#### Requirements
Rewrite the rows below with "Where should I click to" changed to "Which spot do I click to" everywhere it appears and nothing else altered. Leave the pictures out of your answer.

(Stored dataset items)
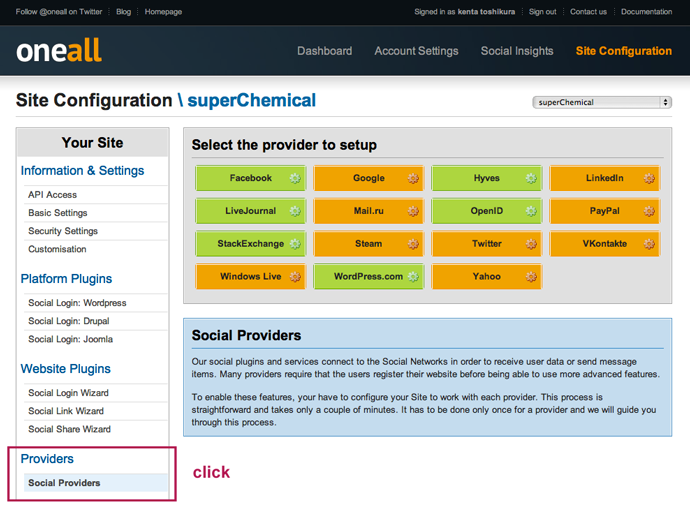690x506 pixels.
Task: Go to the Dashboard tab
Action: click(x=324, y=51)
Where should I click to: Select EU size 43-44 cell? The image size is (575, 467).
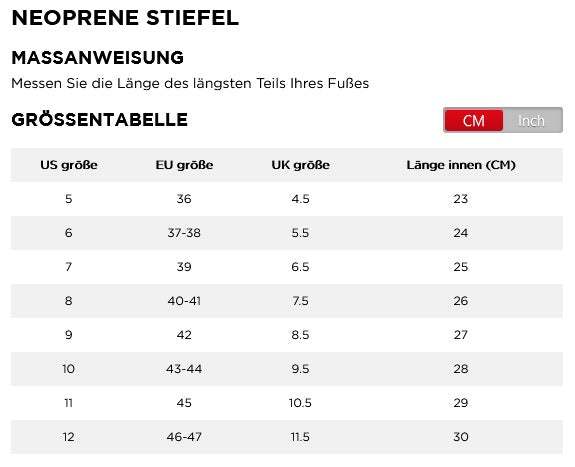[184, 369]

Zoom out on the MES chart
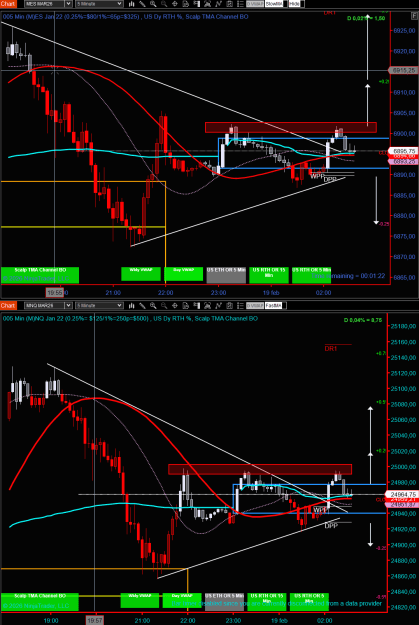(164, 4)
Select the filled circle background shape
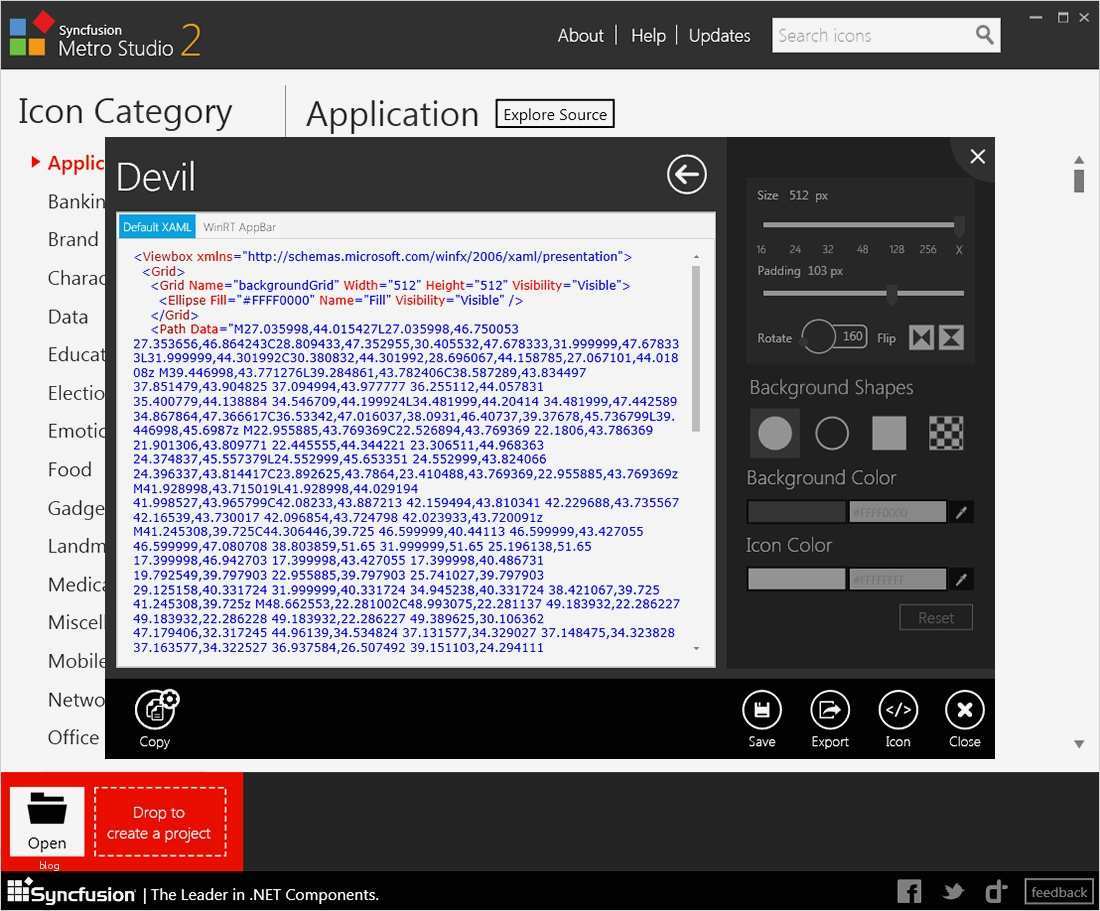Viewport: 1100px width, 911px height. click(775, 433)
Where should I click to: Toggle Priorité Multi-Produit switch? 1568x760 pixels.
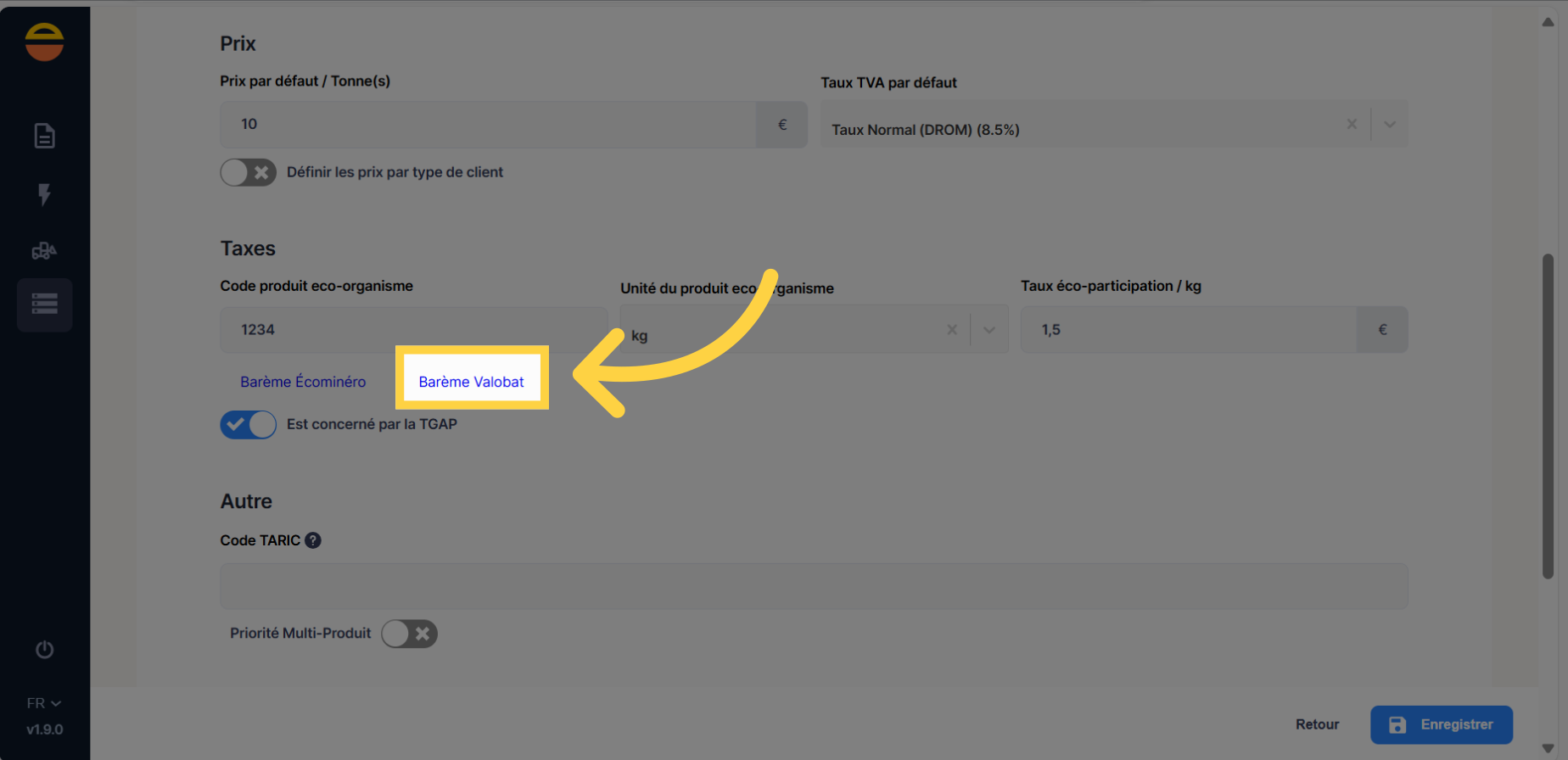click(x=409, y=634)
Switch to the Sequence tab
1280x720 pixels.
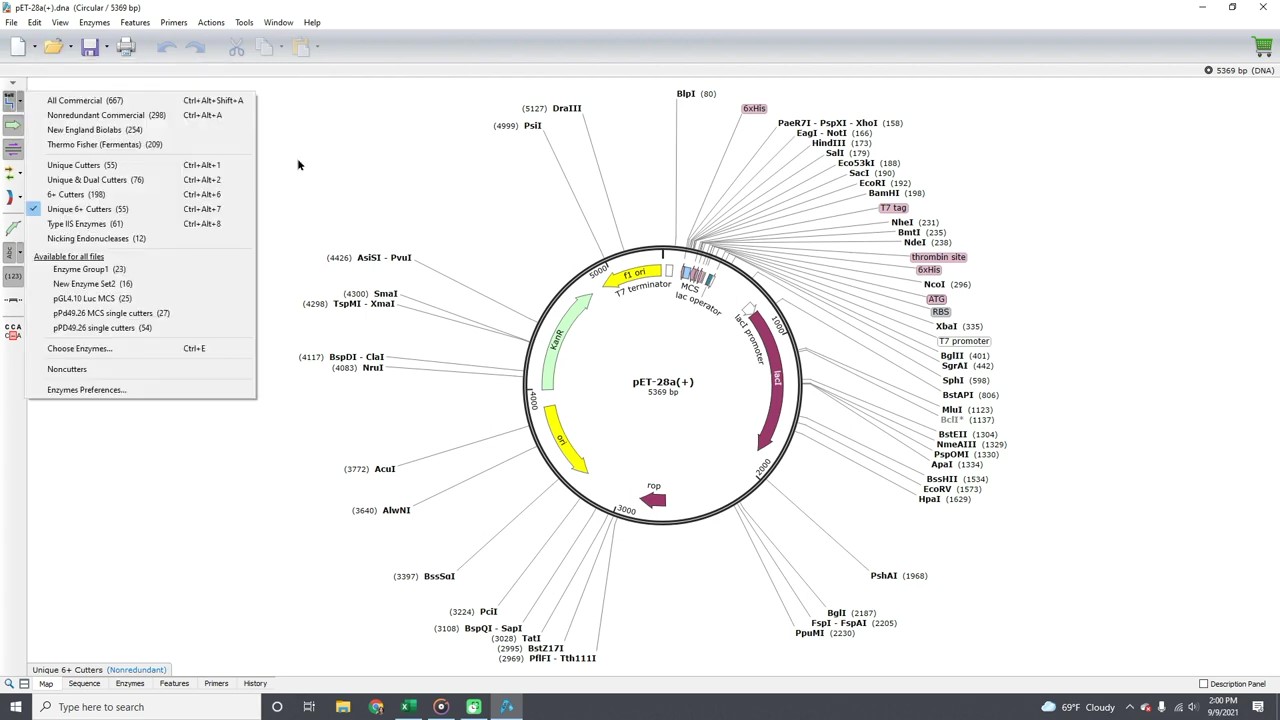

#### Task response
690x506 pixels.
Task: Go to the Dashboard tab
Action: click(x=324, y=51)
Which spot do I click to: Select EU size 43-44 cell? The image size is (575, 467).
[184, 369]

Zoom out on the MES chart
(164, 4)
Select the filled circle background shape
Viewport: 1100px width, 911px height. click(775, 433)
Which spot do I click to: Toggle Priorité Multi-Produit switch? 1568x760 pixels.
click(x=409, y=634)
Switch to the Sequence tab
1280x720 pixels.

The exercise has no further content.